México alegró los corazones de todos sus compatriotas en el debut mundialista. Cantó, no lloró y curó todas las dudas que había sobre el equipo de Javier “Vasco” Aguirre dominando 2-0 a Sudáfrica ante 88 mil asistentes que plenaron el estadio Azteca.
El Cielito Lindo que los miles de aficionados en el estadio Azteca coreaban para apoya a la selección mexicana bajó a tierra en los pies del omnipresente Julián Quiñones que en apenas nueve minutos abrió el marcador.

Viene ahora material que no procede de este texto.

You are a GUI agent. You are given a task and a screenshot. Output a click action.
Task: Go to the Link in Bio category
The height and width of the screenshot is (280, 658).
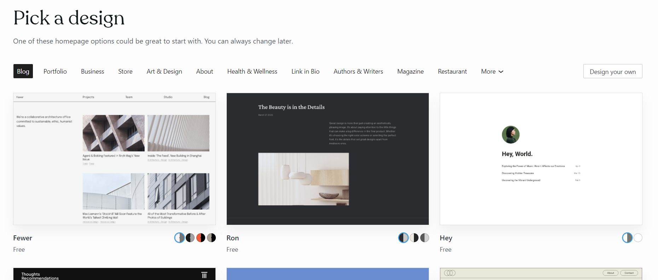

Cantó México su primer gol del mundial, cuando el delantero colombo-mexicano aprovechó el primer error de los sudafricanos. Erik Lira robó la pelota a Sithole en las barbas del área y Quiñones tomó el balón suelto para soltar un mandarriazo indetenible.

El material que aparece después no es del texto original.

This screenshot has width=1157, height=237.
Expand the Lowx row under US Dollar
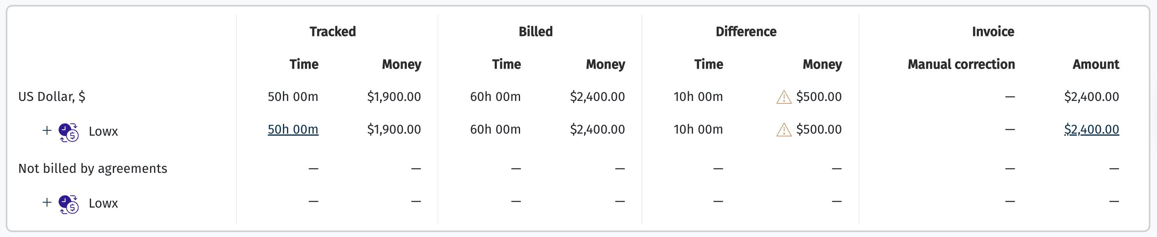(47, 131)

Superados los nervios y la presión del debut y con 88 mil gargantas empujando desde las gradas del mítico estadio, que recibió su tercer partido inaugural en la historia de los mundiales, México dominó el juego con Brian Gutiérrez ejerciendo de todocampista, recuperando y distribuyendo balones.
Un pase atrás del mismo Gutiérrez facilitó otro disparo que Quiñones estrelló en el bajante del palo derecho antes de irse al entretiempo.
México regresó con más determinación y en un desmarque de ruptura Gutiérrez se descolgó hasta ser derribando en la semiluna por Sithole que se ganó la primera roja del Mundial.
Poco tardó en caer el segundo, cuando Raúl Jiménez cabeceó un centro del “Piojo” Alvarado para anotar su primer tanto en cuatro copas mundiales con México, que el artillero dedicó a su recién fallecido padre.
Sudáfrica se quedó con nueve por una agresión de Zwane y en el agregado el mexicano Montes también vio una inexplicable expulsión que marcó récord de jugadores con tarjeta roja en la historia de los partidos inaugurales.